«Muy señor mío....

... es muy posible que le extrañe a Vd. esta carta, pero en conciencia creo que es absolutamente necesario que le comunique a Vd los datos que conozco, al objeto de cortar por todos los medios el que se lleve a cabo un nuevo magnicidio, que no haría otra cosa que enfangar completamente al pueblo vasco y hacer una vez más víctimas inocentes e innecesarias para el buen entendimiento de nuestros pueblos. Por esta razón le ruego que a la mayor brevedad, tiene que ser antes del día 28, me indique fecha, lugar y hora en que me pueda entrevistar con un enviado de usted para ponernos de acuerdo en la forma de abortar dicha acción. Le agradecería, si ello fuera posible, que la entrevista sea con el Sr. Inspector que me interrogó a raíz de mi detención el 26 de enero de 1972; era rubio y algunas veces usaba gafas ahumadas. Creo que se llamaba Miguel Ángel.
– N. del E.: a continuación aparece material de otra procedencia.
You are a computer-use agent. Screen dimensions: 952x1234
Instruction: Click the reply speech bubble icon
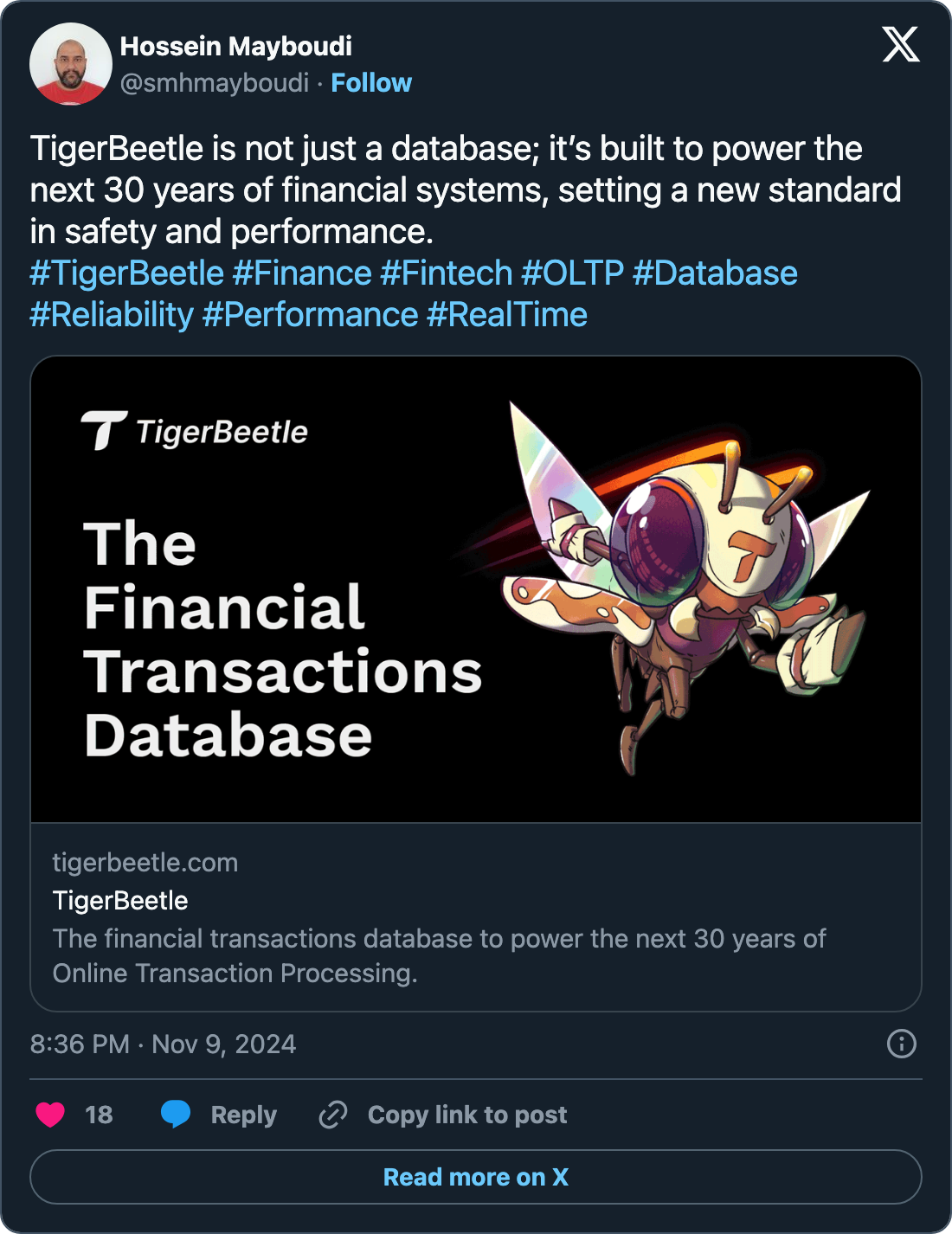tap(176, 1115)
Fue conmigo una persona sumamente correcta y me inspiró una gran confianza. Al mismo tiempo, creo que dicho señor recordará que le dije al despedirme que si algún día sabía algo que iba contra mi conciencia se lo comunicaría, y creo que ha llegado el momento. Le ruego que todo ello sea hecho con la máxima discreción, al objeto de que nadie en absoluto de la Organización de ETA pueda suponer ni sospechar de que yo tenga el más mínimo contacto con ustedes, dado que es la forma de que las cosas se puedan llevar a cabo. Le remito esta carta por medio del sr. Cónsul de Bayona. La contestación me la pueden mandar por medio del mismo o bien directamente a mi casa...».